We can finally reveal the truth.
A massive conspiracy, spanning over a decade, has been revealed at last by basement bloggers, YouTubers and Facebook users everywhere, implicating ‘big-NASA’ and the powers that be in a massive cover-up.
Yes, it’s the month of August once again, and the Red Planet Mars is set to appear ‘larger than a Full Moon’ over the skies of Earth, as it apparently does now… every year.
Um, no. Stop. Just… stop.
Sure, by now, you’ve had the hoax forwarded to you by that certain well-meaning, but astronomically uninformed family member/co-worker/anonymous person on Facebook.

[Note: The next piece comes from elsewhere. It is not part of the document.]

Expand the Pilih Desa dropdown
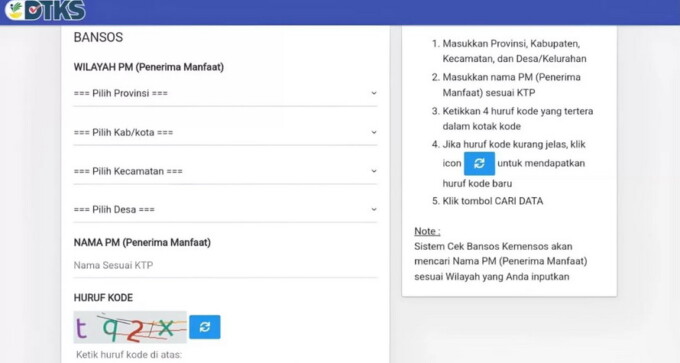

What’s new under the Sun concerning the August Mars Hoax? To see where the hoax was born, we have to journey all the way back to the close opposition of Mars on August 27th, 2003. Hey, we actually took two weeks leave in the Fall of 2003 just to sketch and image Mars each night from our backyard lair in the Sonoran desert south of Tucson, Arizona from the then known Very Small Optical Observatory. Those were the days. We measured dial-up internet speeds in kbit/s, ‘burned CDs,’ and Facebook and Twitter were still some years away. Even spam e-mail was still sorta hip.
Two years later in 2005, we were all amused, as the ‘August Mars Hoax’ chain email made its first post-2003 appearance in our collective inboxes. Heck, we were even eager in those halcyon days to take to the nascent web, and do that new hipster thing known as ‘blogging’ to explain just exactly why this couldn’t be so to the masses.
Later in 2006, 2007, and 2008, it wasn’t so funny.
The Mars Hoax just wouldn’t die. “One more unto the breach,” the collective astro-blogging community sighed, as we all dusted off last year’s post explaining how the Red Planet could never approach our own fair world so closely.
It. Just. Couldn’t. Because orbital mechanics. Because physics.
Even the advent of social media couldn’t kill in annual onslaught of the Mars Hoax, and over a Spiderman movie reboot later, we’re now seeing it shared across Facebook, Twitter and more.
Sure, the Mars Hoax is as fake as Donald Trump’s hair. If there’s any true science lesson to learn here, it’s perhaps the mildly interesting social science study of just how the Mars hoax weathers the lean months of winter, to reemerge every August.
Here’s the skinny (again!) on just why Mars can’t appear as large as the Full Moon:
-The Moon is 3,474 kilometers in diameter, and orbits the Earth at an average distance of just under 400,000 kilometers.
-At this distance, the Moon can only appear about 30’ (half a degree) across.
-Think that’s a lot? Well, you could ring the 360 degree circle of the local horizon with 720 Full Moons.
-Mars, like the Earth, orbits the Sun. Even with Earth at aphelion (its most distant point) and Mars at perihelion, we’re still 206.7 – 151.9 = 54.8 million km apart. Sure, aphelion and perihelion of our respective worlds don’t quite line up in our current epochs, but we’ll indulge imagination and fudge things a bit.
-Though Mars is just over 2x times larger in diameter than the Moon, it’s also more than 143 times farther away, even at its said hypothetical closest.
-Still want to see Mars as big as a Full Moon? Perhaps one day, astronauts will, though they’ll have to be orbiting just over a 800,000 km from the Red Planet to do it.
If we sound a little pessimistic in our characterizing the Mars Hoax as a recurring non-story, it’s because we see many truly fantastic things in space news that get far from their far shake. Real stories, of collapsing stars, rogue exoplanets, and intrepid rovers exploring distant worlds. Tales of humanoids, exploring space and doing the very best and noble things humanoids as a species can do.
Want to trace the history the Mars Hoax?
Here’s the saga of Universe Today’s coverage of all things ‘Mars Hoax’ since those olden days of the early web:
Hey, it looks like the hoax did take a break in 2012 and 2014, so that’s encouraging at least…
Now, I’m going to do my best to truly terrify all of science blogger-dom, and leave you with one final thought to consider. Mars reaches opposition (otherwise known in astronomical circles as ‘when it’s really nearest to the Earth’) once roughly every 26 months. All oppositions of Mars are not created equal, owing mostly to the eccentric orbit of the Red Planet. We have another fine opposition of Mars coming right up next year on May 22nd, 2016, followed by one that’s very nearly as favorable as the historic 2003 opposition in 2018, falling juuuuust shy of August on July 28th of that year…
Will the Mars Hoax meme find a new unwitting audience, and with it, new life?
Sleep tight…. we’ll be covering real science stories in the meantime, ’til we’re called to do battle with the Mars Hoax once again.